**THE TASK:** Collect each line below that contains the word "height". Case counts.

**Rows from a screen grounding dataset:**
====

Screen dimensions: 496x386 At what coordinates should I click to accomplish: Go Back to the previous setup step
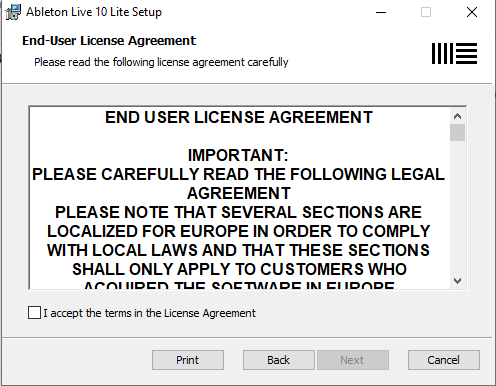pos(279,360)
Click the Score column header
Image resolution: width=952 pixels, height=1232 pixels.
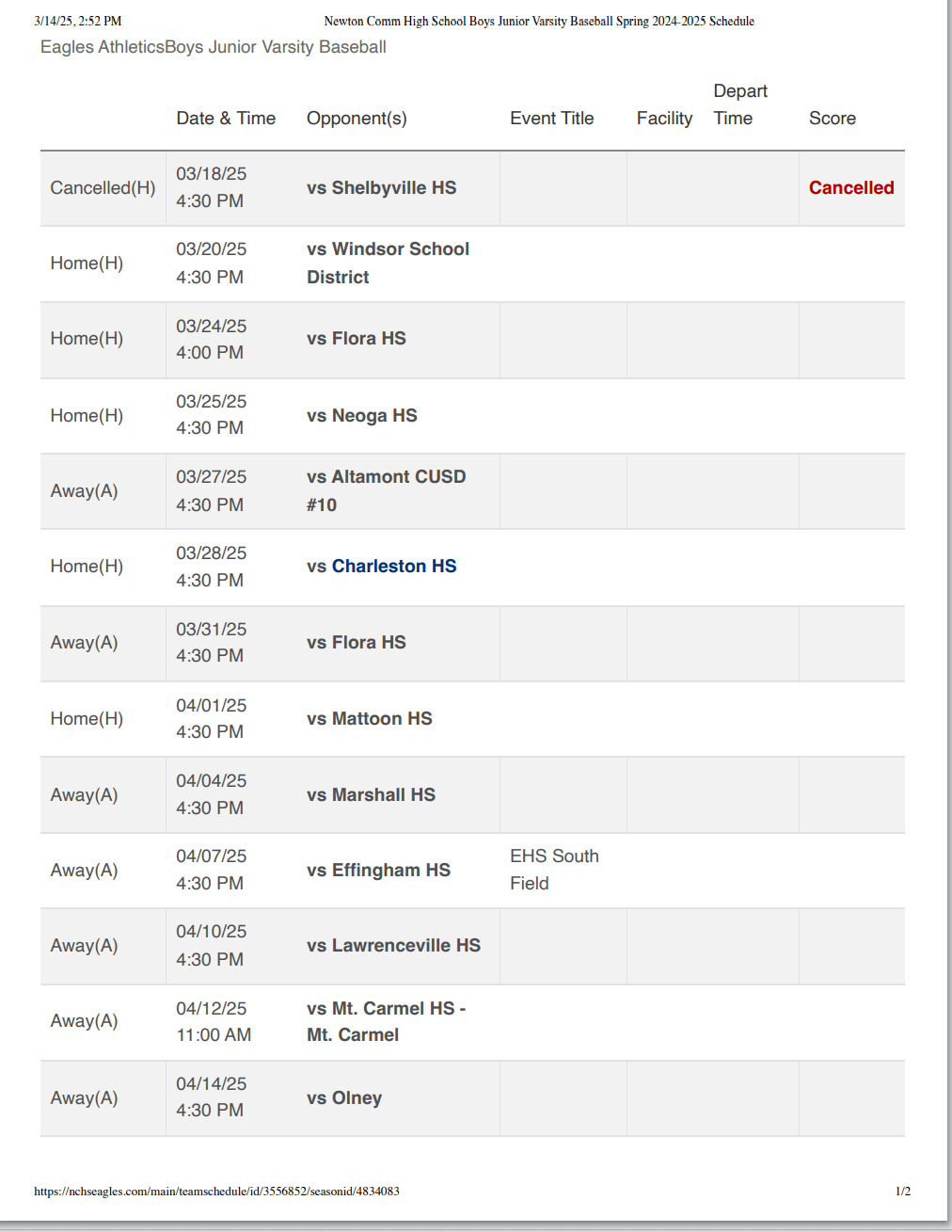[x=832, y=118]
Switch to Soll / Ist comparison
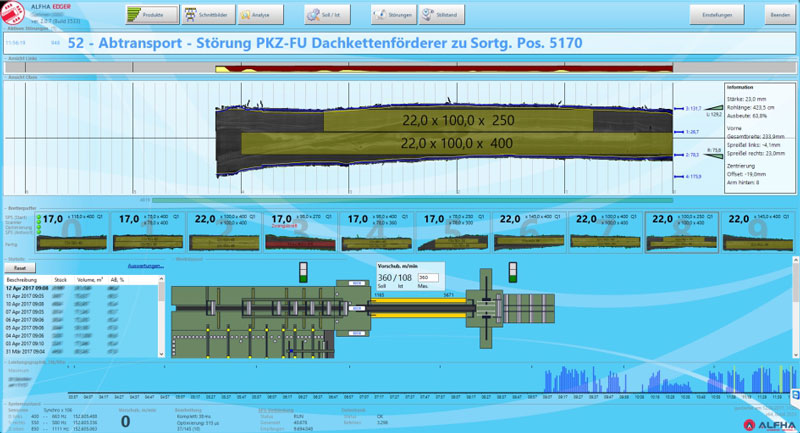 pyautogui.click(x=328, y=15)
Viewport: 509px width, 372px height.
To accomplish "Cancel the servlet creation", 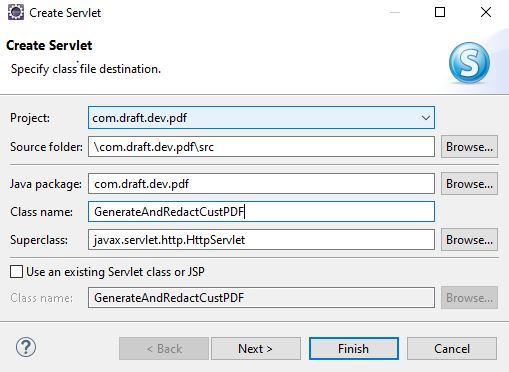I will click(452, 349).
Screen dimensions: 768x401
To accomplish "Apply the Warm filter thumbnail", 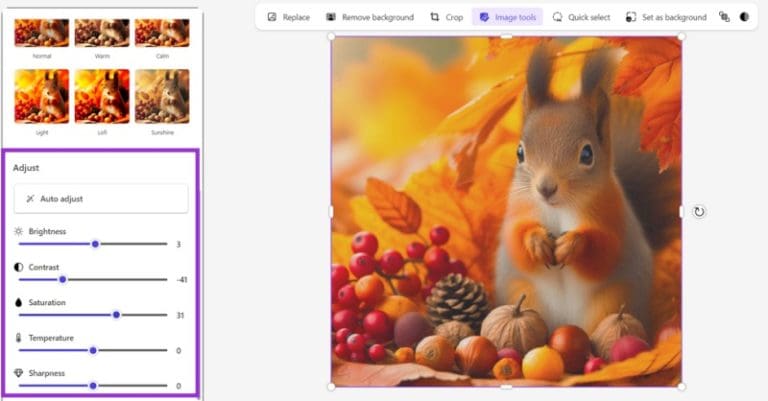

====

**SOLUTION TO THE PROBLEM:**
Image resolution: width=952 pixels, height=1232 pixels.
Viewport: 509px width, 372px height.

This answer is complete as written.